SaaS Adoption Surveys Often Overlook Audience Composition

Over the past year, analyst firms, tech media, and even mainstream business media have happily showcased positive news about SaaS adoption.  The common theme remains clear – SaaS adoption moves beyond the tipping point in 2010.  Cloud adoption will reach a tipping point in the next 12 months.  All this bodes well for customers and SaaS providers as organizations now embrace SaaS as an acceptable deployment option in their apps strategy.  Unfortunately, recent SaaS/Cloud adoption surveys continue to provide confusing and sometimes contradictory data about adoption.  Close examination of these surveys reveal that not all adoption surveys are equally created.  The unspoken question, who’s answering the surveys?

SaaS Decision Making Firmly In The Hands Of The Business Buyer

Anecdotally, business users drive SaaS decisions, while IT leaders remain skeptical.  To validate this hypothesis, Software Insider conducted a quick survey of 100 Global 2000 organizations.  Starting with the most senior IT leaders, the question was posed, “Are you using SaaS in your organization for major business processes?” (see Figure 1).  Of the 46 organizations who responded, the procurement leaders were then asked the same question (see Figure 2).  After comparing survey results, the following conclusions emerged:

  • IT leaders aware but hesitant on SaaS adoption.

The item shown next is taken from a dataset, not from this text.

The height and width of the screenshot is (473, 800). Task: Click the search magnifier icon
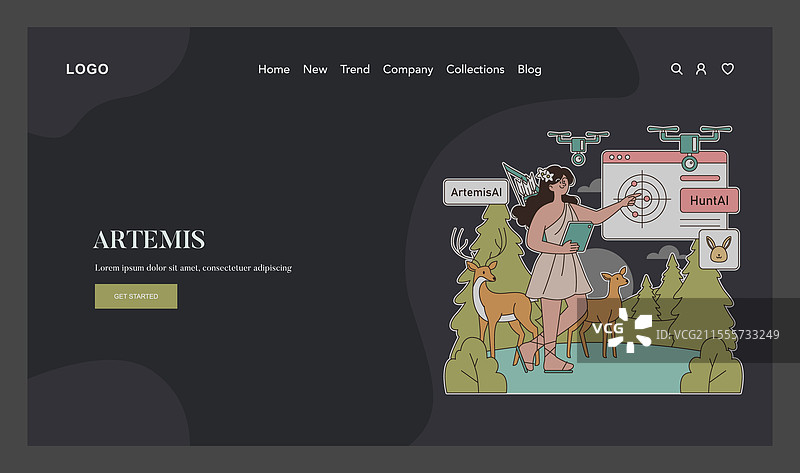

A little under a quarter of IT leaders (23.91% or 11/46) responded that they were using SaaS applications.  Key applications deployed include CRM, strategic HCM, expense management and project based solutions (PBS).  Delving deeper into these verbal and in-person interviews highlighted a desire to learn more about SaaS.  As one CIO at a major food and beverage concern stated, “The business heads keep showing up with these SaaS apps and then want us to integrate them.  We need to get a handle on all this!”  Key concerns included, “I don’t know if we can integrate all this in the future”, responded the CIO of a large Fortune 500 retailer and “I think we need better governance and security”, remarked the Director of Enterprise Apps for a Top 25 banking, financial services, and insurance (BFSI) entity.
  • Procurement leaders reveal surprising adoption by business leaders en masse for SaaS solutions. Conversations with the procurement managers highlight how business users have taken matters into their own hands.  Every one of the surveyed organizations (100% or 46/46) had an existing SaaS contract, contradicting the IT leaders who did not respond that they ran SaaS solutions.  In fact – these contracts ranged from five seat deals to 2000 seats at one organization.  As the procurement head at a large professional services firm indicated, “The teams will buy whatever they need now.  IT has no clue!”.  “Business has to go around IT because they are too busy keeping the lights on”, retorted a procurement manager at a global 10 pharma.  A procurement manager for a large multi-national manufacturer stated, “Our main issue with SaaS is finding enough solutions that will support our needs.”
  • Business leaders take charge but fail to communicate with IT leaders.  The key finding – lack of coordination among business, IT, and procurement.   Amazingly, the 35 IT leaders who stated they did not run SaaS apps for major business processes still may not know about the CRM, HCM, Project Based Solutions, and Finances deployments in their organization.  When some of them were shown the results, these leaders expressed amazement and surprise.  Organizations should be alarmed but not surprised by this lack of coordination between business and IT.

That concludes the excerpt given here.